On January 19, 1904, ten days after the birth of Georgy Balanchivadze, Petipa wrote in his diary: “They are rehearsing Sleeping Beauty at the theater. I am not going to the rehearsal. They do not inform me…. My marvelous artistic career is over. Fifty-seven years of service. Yet I have enough strength to work more. Presently, on March 11 I will turn eighty-six.”18 A day later, with barely disguised glee: “This evening is the 101st performance of Sleeping Beauty. My daughter is dancing. The emperor and dowager empress are present. Box office 2,866 rubles and 07 kopeks.”19 Petipa, it seems, never failed to note the exact amount of the ticket sales.

Balanchine read Petipa’s diaries and memoirs attentively, describing them to me with his sympathetic half-smile as “sad.” He was struck that Petipa had died an “unneeded and embittered old man.” The older Balanchine saw Petipa as the ideal choreographer. Petipa was not only enormously talented; for Balanchine, he was the right man at the right time in the right place. Balanchine saw him firmly established in the social landscape of his time, yet still free enough to compose dances not under the whip but out of an inner drive. Petipa felt proud to be “in his majesty’s service.” The Frenchman was lucky; Russia at that time, in Balanchine’s opinion, had a much greater life force than Petipa’s homeland. One of the main proofs of that for Balanchine was the well-known fact that the tsar’s treasury was the most generous in all of Europe for ballet.

Once Balanchine recounted to me an episode, recorded in Petipa’s memoirs, that apparently took on a special significance for the Georgian. Petipa was at the theater rehearsing the “grand pas with rifle” from Jules Perrot’s ballet Caterina, or La fille du bandit with the great dancer Fanny Elssler. Unexpectedly, Nicholas I arrived at the rehearsal. Seeing that Elssler was not holding the gun right, the emperor interrupted the rehearsal and said to her, “Come closer to me and do everything that I do.” The emperor then demonstrated how to use the rifle. Elssler copied his movements with agility. Pleased with her efforts, the emperor asked her the date of the premiere and then said, “I will come and applaud you.” Smiling mischievously, Balanchine added that when the courtiers learned of the incident the tickets to the premiere sold out immediately.

The director of the imperial theaters, Ivan Vsevolozhsky, once declared, “We must first of all please the royal family, then the public taste, and only third must we satisfy the purely artistic demands.” Balanchine, of course, was uncompromising on important artistic issues, but he also never forgot the choreographer’s duty to the public. And I suspect that in his American period Balanchine sometimes regretted the lack of august patrons.

That was the reason for Balanchine’s desire to establish contact with Jacqueline Kennedy when her husband was president. In modern America, the Kennedys were the closest approximation of a royal family. Mrs. Kennedy seemed to Balanchine to be a new empress who could become, in his words, the “spiritual salvation” of America.
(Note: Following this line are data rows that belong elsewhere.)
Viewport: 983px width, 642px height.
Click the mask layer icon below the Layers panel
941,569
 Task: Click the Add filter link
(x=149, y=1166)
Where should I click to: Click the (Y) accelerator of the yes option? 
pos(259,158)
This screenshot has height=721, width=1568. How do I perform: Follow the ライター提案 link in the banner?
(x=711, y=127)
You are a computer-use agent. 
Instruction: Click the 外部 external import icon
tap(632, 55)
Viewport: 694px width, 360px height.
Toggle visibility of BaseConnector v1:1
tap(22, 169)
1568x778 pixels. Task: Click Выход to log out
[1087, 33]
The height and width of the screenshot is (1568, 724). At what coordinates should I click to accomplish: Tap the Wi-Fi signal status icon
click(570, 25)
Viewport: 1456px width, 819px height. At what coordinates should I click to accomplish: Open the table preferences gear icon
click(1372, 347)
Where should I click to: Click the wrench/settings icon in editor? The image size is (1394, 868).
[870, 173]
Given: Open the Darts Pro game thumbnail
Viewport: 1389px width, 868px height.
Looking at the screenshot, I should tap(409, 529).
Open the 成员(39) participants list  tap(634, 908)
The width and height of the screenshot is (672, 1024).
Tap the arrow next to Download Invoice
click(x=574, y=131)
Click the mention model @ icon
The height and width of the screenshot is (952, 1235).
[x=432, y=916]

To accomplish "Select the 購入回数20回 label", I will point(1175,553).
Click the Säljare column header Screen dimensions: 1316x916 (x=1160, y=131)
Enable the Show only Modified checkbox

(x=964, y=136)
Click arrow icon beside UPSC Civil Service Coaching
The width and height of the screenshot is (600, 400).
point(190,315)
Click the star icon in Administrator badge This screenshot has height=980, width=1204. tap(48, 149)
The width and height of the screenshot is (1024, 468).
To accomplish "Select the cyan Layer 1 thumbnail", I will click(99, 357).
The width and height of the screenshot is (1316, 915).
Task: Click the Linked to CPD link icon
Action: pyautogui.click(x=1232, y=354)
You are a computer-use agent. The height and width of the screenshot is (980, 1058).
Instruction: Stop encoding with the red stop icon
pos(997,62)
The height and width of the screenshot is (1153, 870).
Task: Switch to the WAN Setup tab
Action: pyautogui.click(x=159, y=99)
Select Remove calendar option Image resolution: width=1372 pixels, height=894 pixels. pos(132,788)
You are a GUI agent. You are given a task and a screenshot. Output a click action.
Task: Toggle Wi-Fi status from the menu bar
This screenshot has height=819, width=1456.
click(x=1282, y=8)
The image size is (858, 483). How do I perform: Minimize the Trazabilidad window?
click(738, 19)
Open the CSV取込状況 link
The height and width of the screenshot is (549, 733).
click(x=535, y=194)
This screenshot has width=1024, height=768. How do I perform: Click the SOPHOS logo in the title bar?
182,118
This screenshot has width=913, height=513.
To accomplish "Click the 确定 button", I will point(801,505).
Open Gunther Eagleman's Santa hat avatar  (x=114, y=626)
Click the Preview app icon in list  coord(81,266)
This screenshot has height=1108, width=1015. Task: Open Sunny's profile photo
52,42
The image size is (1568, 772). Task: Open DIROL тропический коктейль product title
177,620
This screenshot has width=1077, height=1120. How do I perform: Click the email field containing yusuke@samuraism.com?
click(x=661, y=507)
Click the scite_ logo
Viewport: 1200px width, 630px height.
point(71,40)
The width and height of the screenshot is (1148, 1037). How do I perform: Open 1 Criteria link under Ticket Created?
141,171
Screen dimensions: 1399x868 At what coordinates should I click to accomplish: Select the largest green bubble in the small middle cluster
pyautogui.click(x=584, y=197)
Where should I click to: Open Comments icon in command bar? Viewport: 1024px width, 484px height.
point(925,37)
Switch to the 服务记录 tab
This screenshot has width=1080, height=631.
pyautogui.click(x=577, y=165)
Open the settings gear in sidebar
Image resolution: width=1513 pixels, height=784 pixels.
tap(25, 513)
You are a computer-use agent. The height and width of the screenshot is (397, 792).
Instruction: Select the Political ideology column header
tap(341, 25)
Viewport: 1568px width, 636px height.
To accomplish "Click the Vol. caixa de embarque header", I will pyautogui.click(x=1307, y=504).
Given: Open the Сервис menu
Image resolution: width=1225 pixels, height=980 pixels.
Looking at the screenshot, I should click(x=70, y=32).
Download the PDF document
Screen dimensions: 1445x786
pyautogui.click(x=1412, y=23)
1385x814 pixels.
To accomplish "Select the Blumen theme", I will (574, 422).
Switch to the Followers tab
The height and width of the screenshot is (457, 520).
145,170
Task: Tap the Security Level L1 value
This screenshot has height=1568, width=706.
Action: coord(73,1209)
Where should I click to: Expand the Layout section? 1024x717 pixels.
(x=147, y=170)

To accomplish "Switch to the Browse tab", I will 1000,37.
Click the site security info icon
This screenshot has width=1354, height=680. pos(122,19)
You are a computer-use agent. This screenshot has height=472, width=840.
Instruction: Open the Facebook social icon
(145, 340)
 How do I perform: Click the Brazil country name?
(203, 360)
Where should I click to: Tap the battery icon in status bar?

Characteristically, Balanchine remarked approvingly of one American who donated a substantial sum for the production of a ballet, “In Russia he would have been a prince.”

Another gift from Russia to Petipa, as far as Balanchine was concerned, was the “human material.” Choreographers express themselves through dancers, and much depends on the particular gifts of each dancer. Elizaveta Gerdt, a Petersburg ballerina Balanchine adored, liked to recall how Petipa invented variations for a dancer as Gerdt looked on. The dancer’s face showed that she was not happy. Petipa said, “Don’t like, I change it.” Then he started showing her another combination. Balanchine agreed that the choreographer could not be dogmatic and had to orient himself to a certain extent according to the individuality of each dancer.